Die genannten Wiedersprüche deuten auf einen Nachholbedarf der Banken hin, der sich durch die "Schockstarre" in der Finanzkrise weiter verschleppt hat. Für Banken bietet sich aber heute die Chance, gestärkt aus der Krise herauszugehen, indem sie zwei Eckpunkte bei der zukünftigen Ausrichtung berücksichtigen:
(1) Customer Network Management: Banken fokussieren Ihre Kernkompetenzen im Bereich Beratung & Vertrieb und lagern andere Bereiche aus. Als Konsequenz entstehen zunehmend Sourcing-Modelle im Vertriebsbereich, welche auf die Entwicklung kundenindividueller Lösungen abzielen. Der Umgang mit dem selbständigen Kunden fokussiert Beratung auf komplexere Sachverhalte und fordert gleichzeitig mehr Know-how an der Kundenfront. Dafür benötigen Banken eine stärkere Vernetzung, sowohl intern mit Kompetenzzentren als auch extern mit spezialisierten Dienstleistern z.B. für Vorsorgelösungen, mit Versicherungen oder ehemaligen Konkurrenten über verschiedene (persönliche und elektronische) Kanäle hinweg. Dies erfordert gleichzeitig ein Umdenken in der bestehenden Kundenberatung und der Organisation der Bank. Die Bank 2015 bietet dem Kunden eine qualitativ hochwertige, teilweise zu bezahlende Beratungsleistung, die am Kundenprozess ausgerichtet ist und durch individualisierte Produkte und Leistungen aus dem internen und externen Netzwerk der Bank unterstützt wird.
(2) Value of Service: Das Aufbrechen der Wertschöpfungskette verbunden mit der zunehmenden Individualisierung des Leistungsangebots für den Kunden erfordert neue Konzepte zur Umsetzung dieser Anforderungen. Als Konsequenz müssen Banken und Provider ihre bislang produktorientierten Organisationen in serviceorientierte Bereiche umgestalten. Dies betrifft alle Marktabschnitte vom Front- über das Backoffice bis hin zum Internetbankenbereich. Mass Customization ist dabei eine der wichtigsten Strategien für Banken. So hat zum Beispiel die Entwicklung beim neuen Modell des Fiat 500 zu Vorschlägen von Kunden für 160'000 Designs geführt. Bei der ABN Amro Bank können Kunden heute schon selbst Online Zertifikate kreieren. Die Voraussetzung hierfür sind die serviceorientierte Strukturierung und Standardisierung des eigenen Leistungsangebots, verbunden mit qualitativen und quantitativen Kenngrössen zur Bewertung des Leistungsportfolios. Die Bank 2015 verfügt über ein Service Management Cockpit, das eine professionalisierte Bewirtschaftung des internen und externen Serviceportfolios ausgerichtet am Kundenprozess ermöglicht.
Transformation ist notwendig
Trotz des aktuell vorherrschenden operativen Veränderungsdrucks zur Umsetzung regulatorischer Massnahmen, der Neueinführungen von Informationssystemen oder der Erfüllung der unmittelbar anstehenden Kundenwünsche halten derzeit viele Banken an Ihren bestehenden Geschäftsmodellen fest. Langfristig führt jedoch kein Weg an einer Neuausrichtung der Banken vorbei. Die Bank 2015 ist kein Endzustand, sondern beschreibt einen Transformationsprozess, für den Banken schon heute die Weichen stellen sollten.
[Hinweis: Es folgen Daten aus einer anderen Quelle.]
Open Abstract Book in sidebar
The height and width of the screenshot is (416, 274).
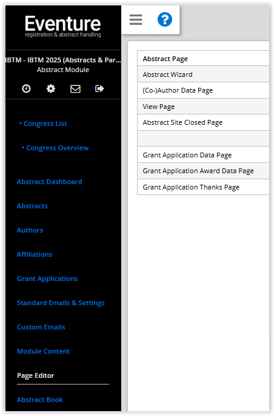[40, 400]
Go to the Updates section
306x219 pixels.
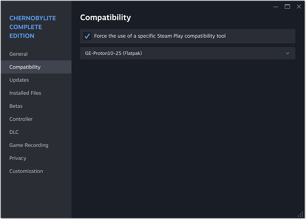19,80
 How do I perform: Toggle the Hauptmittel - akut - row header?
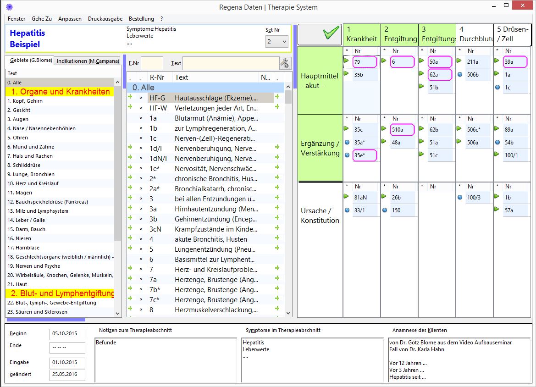(320, 80)
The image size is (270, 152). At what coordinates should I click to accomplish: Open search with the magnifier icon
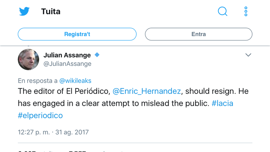[223, 11]
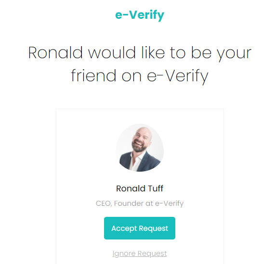This screenshot has width=275, height=264.
Task: Click 'e-Verify' in the heading's second line
Action: [x=178, y=76]
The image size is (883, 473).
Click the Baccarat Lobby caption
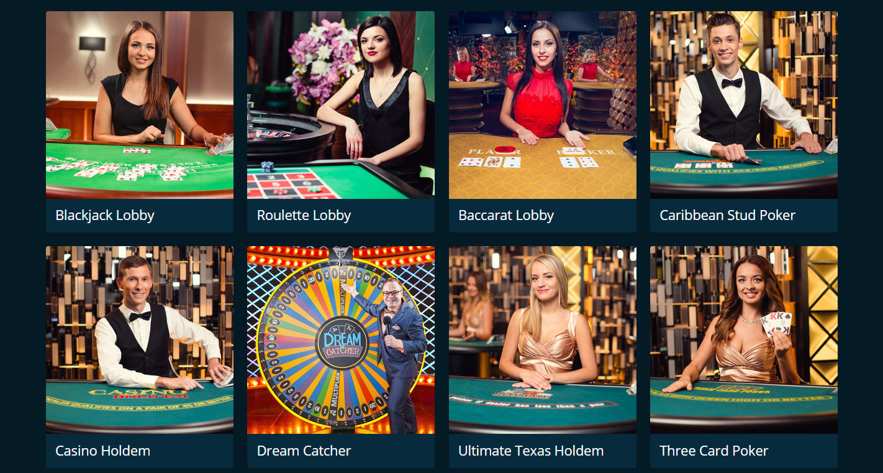click(506, 216)
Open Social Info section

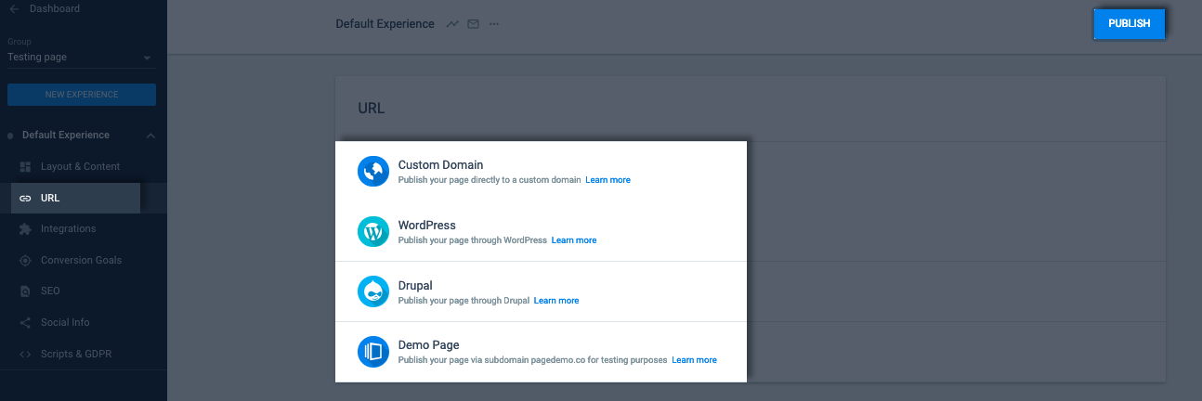click(67, 322)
Die Fragestellungen dieses Artikels und die Ergebnisse unserer Studie stehen auch am 27. und 28. Mai im Mittelpunkt des Workshops „Kundenorientierte Gestaltung vernetzter Banken 2015“ auf dem Executive Campus der Universität St. Gallen. Wie bereits in den vergangenen Jahren findet dieser im Rahmen des Business Engineering Forums statt, das mit jeweils mehr als 250 Teilnehmern mehrfach erfolgreich durchgeführt wurde. (Dr. Thomas Puschmann / Thomas Zerndt)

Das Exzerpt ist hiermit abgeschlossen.